On the next day, more tenderness and hemorrhagic bullae were noted for his left lower leg (Fig. 1). Intravenous ciprofloxacin was initiated based on initial susceptibility results by the disk diffusion technique. On the third day, fasciotomy was undergone, and he was then admitted into the intensive care unit. However, clinical evolution was rapid, and a loss of consciousness, anuria, and multiple organ failure developed. He died on the fourth day.
Nonfermentative, catalase- and oxidase-positive gram-negative rods were discovered in the blood and wound, and both yielded slightly yellow-pigmented colonies on blood agar after 24 h of incubation. They hydrolyzed esculin and could produce acid from mannitol (13, 15). They were identified as Chryseobacterium meningosepticum by means of the API 20NE system (BioMerieux, Marcy l'Etoile, France) and the GNI Plus system (Vitek Systems, BioMerieux, Vitek, Hazelwood, Mo.). The MICs of selected antimicrobial agents measured by E-test strips (AB Biodisk, Solona, Sweden) were 0.38 μg/ml for levofloxacin, 0.25 μg/ml for ciprofloxacin, 0.06-0.32 μg/ml for trimethoprim-sulfamethoxazole, 0.5 μg/ml for minocycline, 1.0 μg/ml for rifampin, 24 μg/ml for vancomycin, 24 μg/ml for cefpirome, and >32 μg/ml for imipenem.
Discussion. The genus Chryseobacterium (formerly known as Flavobacterium) is a group of non-glucose-fermenting gram-negative rods (15). These bacteria are typically found in freshwater, saltwater, or soil and are not normally present in the human microflora (2, 15).

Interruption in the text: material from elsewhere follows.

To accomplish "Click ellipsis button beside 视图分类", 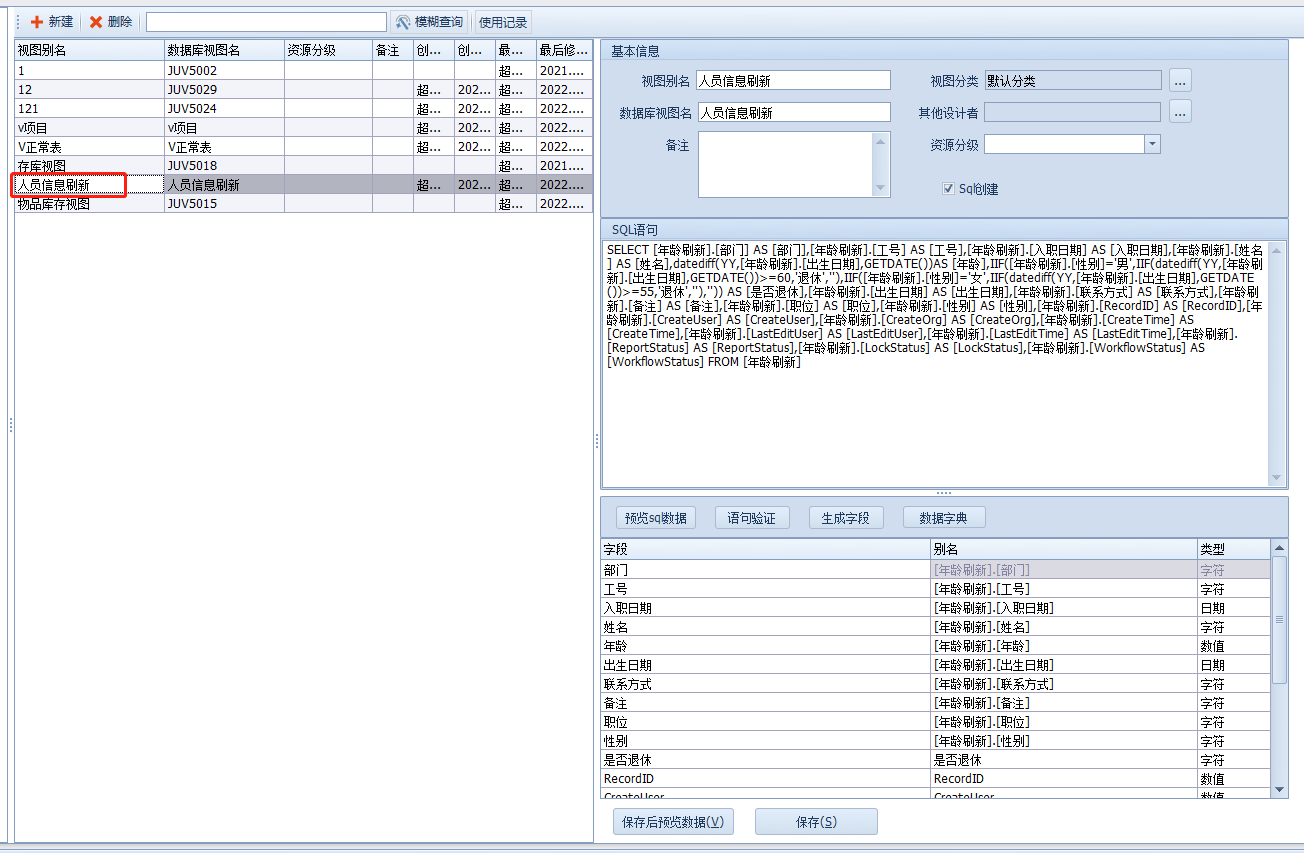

C. meningosepticum is the species most commonly reported as a human pathogen within the genus Chryseobacterium and was initially described for a case of neonatal meningitis in 1959 (9). This bacterium has rarely been reported to cause infections among adults, with most cases involving nosocomial pneumonia among intubated patients in intensive care units (11). Other reported infections in adults include bacteremia, subacute bacterial endocarditis, endophthalmitis, and abdominal infections (2).

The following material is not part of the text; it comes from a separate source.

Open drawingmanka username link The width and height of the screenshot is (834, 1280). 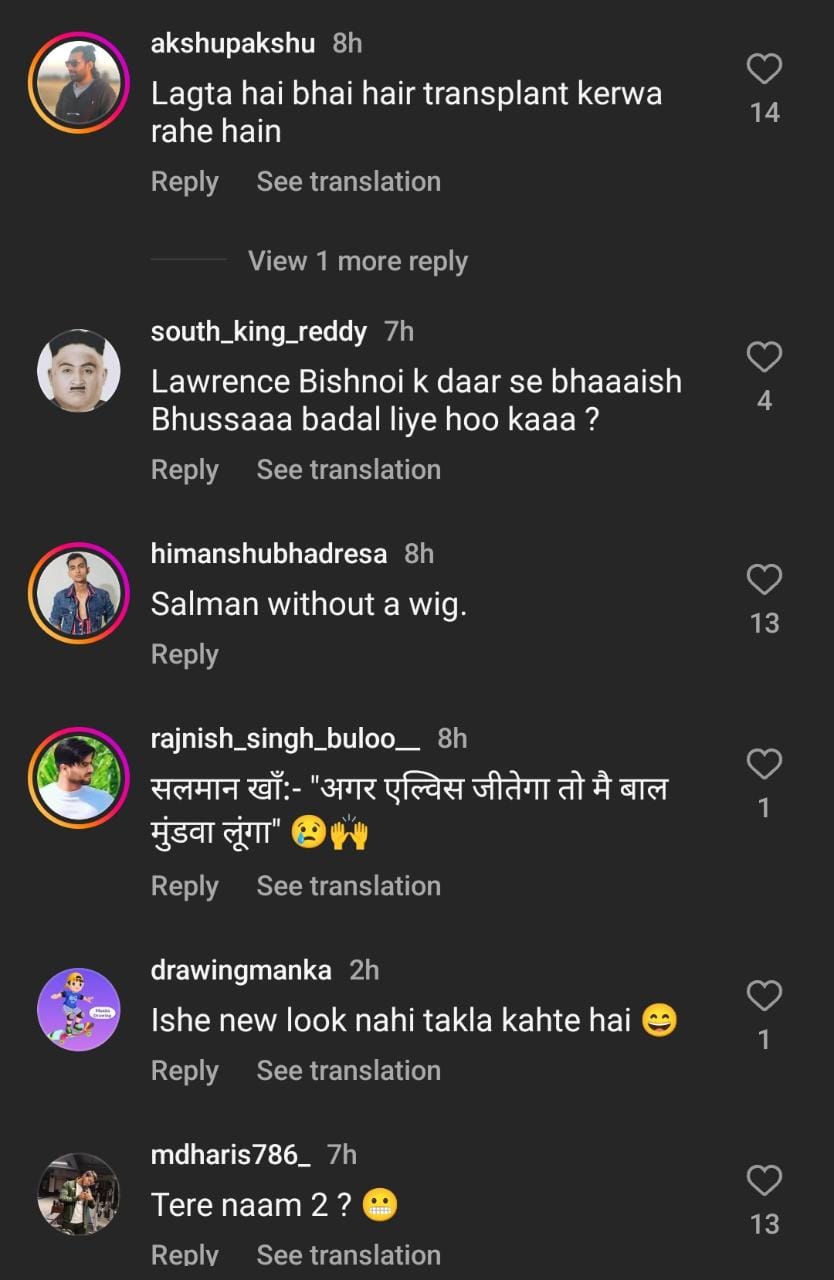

A MEDLINE search was conducted by using the keywords "Chryseobacterium meningosepticum" and "Flavobacterium meningosepticum" in combination with "necrotizing fasciitis" or "soft tissue infection" for the time between January 1966 and May 2005. Cases of community-acquired necrotizing fasciitis and bacteremia caused by C. meningosepticum have not been described before. Ten cases of soft tissue infections secondary to C. meningosepticum infection were reported in the English literature (Table 1). There was an unexpected finding that at least five patients acquired soft tissue infections in the community, which is contradictory to the notion that C. meningosepticum is a nosocomial and opportunistic pathogen. All except two patients had certain chronic underlying diseases, such as liver cirrhosis, diabetes mellitus, chronic heart disease, or malignancy, in accordance with previous reports indicating that C. meningosepticum infections often occur in immunocompromised adults (2). Four patients had flame burns involving large body surface areas, and C. meningosepticum bacteremia was regarded to result from the disrupted integument. The mortality rate for eight cases of soft tissue infection with reported outcomes was 25%, in contrast to the previous literature showing that higher mortality rates were noted for the postneonatal population with C. meningosepticum pneumonia (53%), meningitis (50%), and abdominal infections (100%) (2).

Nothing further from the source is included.